In the combustion of hexane, oxygen (O₂) reacts with hexane (C₆H₁₄) to form carbon dioxide (CO₂) and water (H₂O), releasing energy. The balanced chemical equation, as provided, shows the stoichiometric ratio between reactants and products, ensuring the conservation of mass. In educational settings, analyzing combustion reactions helps students understand energy transformations, reaction enthalpies, and the practical implications for energy production. Moreover, it alerts students to the role of oxygen in combustion and emphasizes the importance of balancing equations to accurately represent the process.

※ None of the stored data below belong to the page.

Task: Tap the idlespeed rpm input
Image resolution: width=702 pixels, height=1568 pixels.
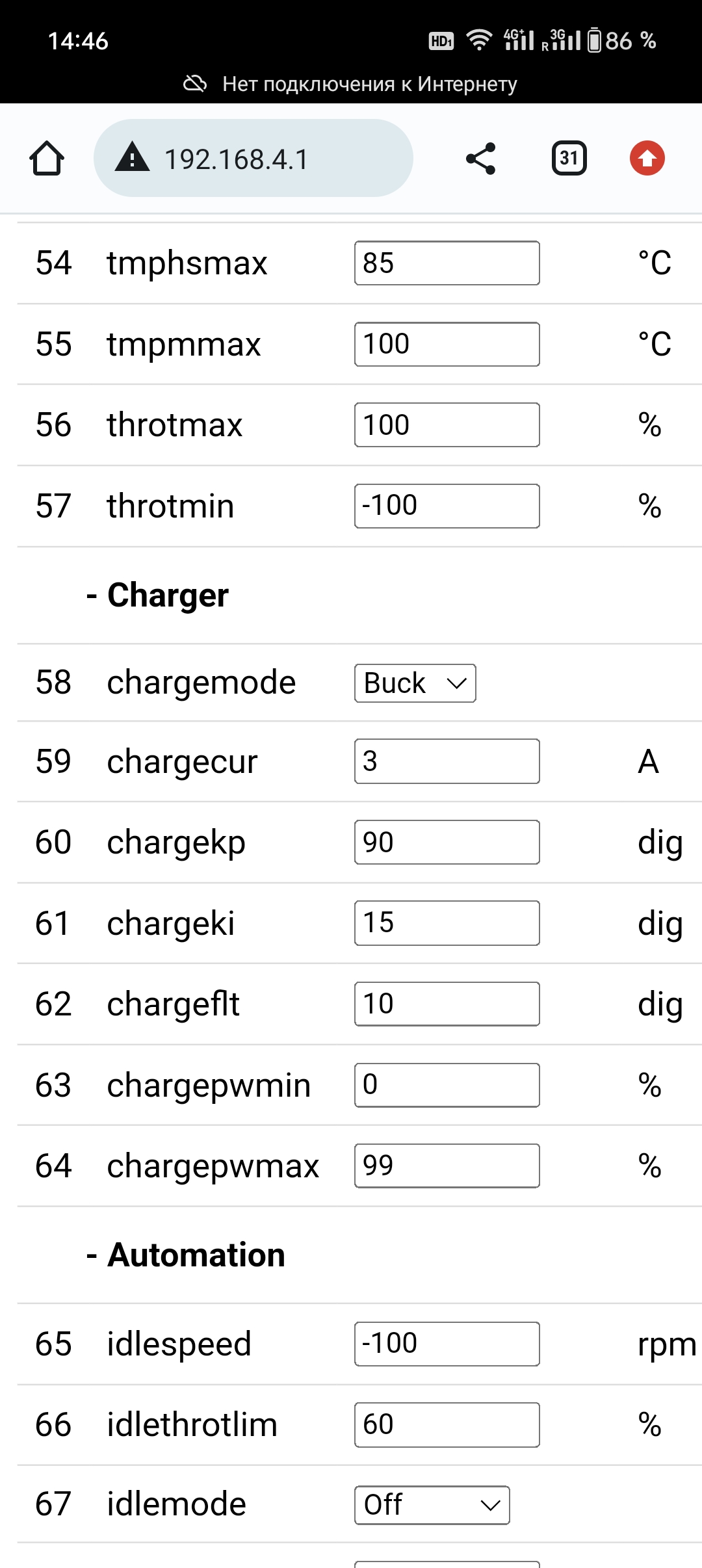Action: (447, 1344)
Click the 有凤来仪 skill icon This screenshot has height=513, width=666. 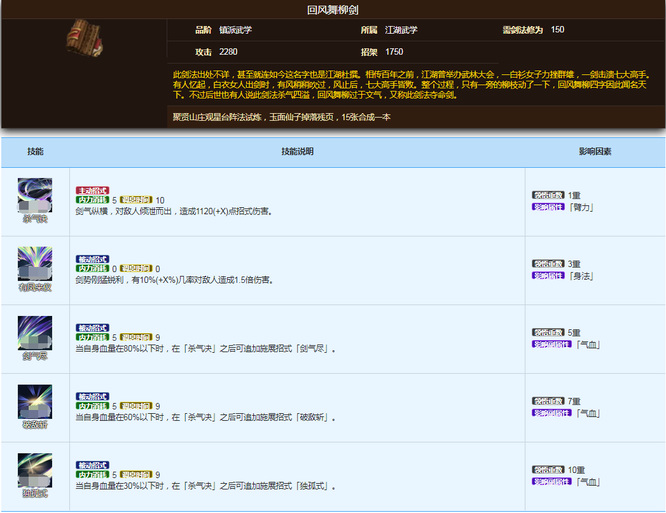click(35, 263)
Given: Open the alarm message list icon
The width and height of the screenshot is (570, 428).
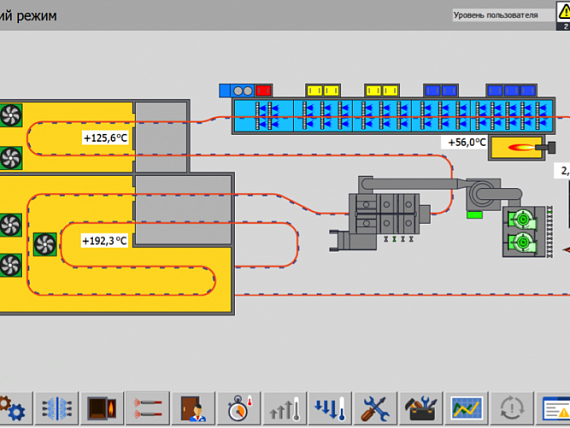Looking at the screenshot, I should click(x=553, y=408).
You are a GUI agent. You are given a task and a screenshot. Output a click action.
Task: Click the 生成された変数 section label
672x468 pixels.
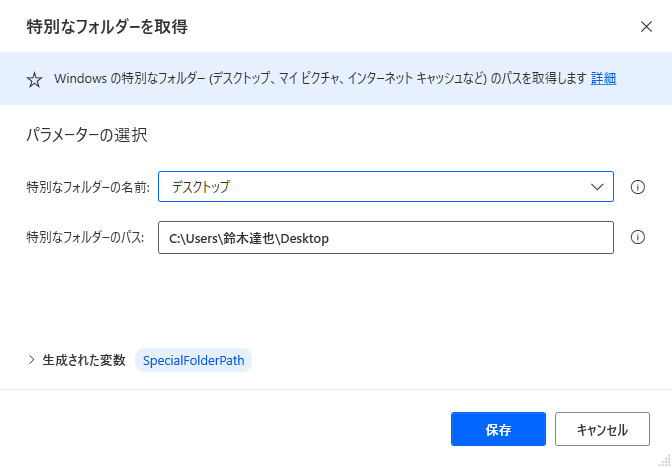point(84,360)
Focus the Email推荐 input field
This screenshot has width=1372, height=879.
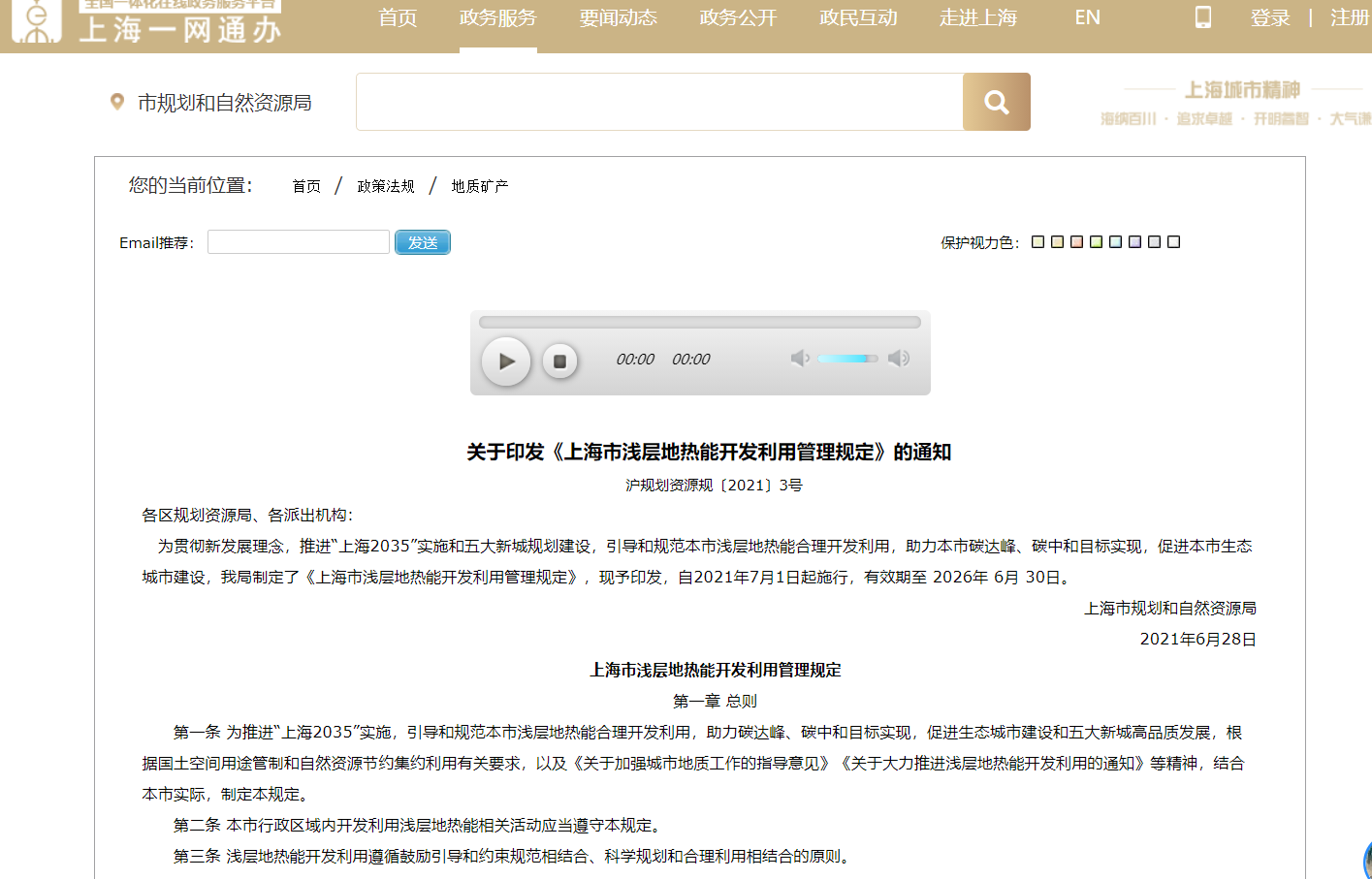(299, 241)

The mole concept is a fundamental principle in chemistry that acts as a bridge between the microscopic world of atoms and molecules and the macroscopic world we can measure and observe. One mole represents Avogadro's number (approximately 6.022 x 10²³) of particles, whether they are atoms, molecules, ions, or electrons. This large number is equivalent to the number of atoms in 12 grams of carbon-12, providing a basis for counting particles by weighing them.

Considering our example, understanding the mole concept allows us to determine how many moiles of carbon atoms (12 moles) and hydrogen atoms (28 moles) are involved in the combustion of hexane. When balancing chemical equations, the mole concept provides a framework for ensuring that the same number of moles of each element is present on both sides of the reaction. This correlation between the mole concept and stoichiometry is vital for predicting the outcomes of chemical reactions and for calculating reactant and product quantities in laboratory settings, industrial processes, and environmental analysis.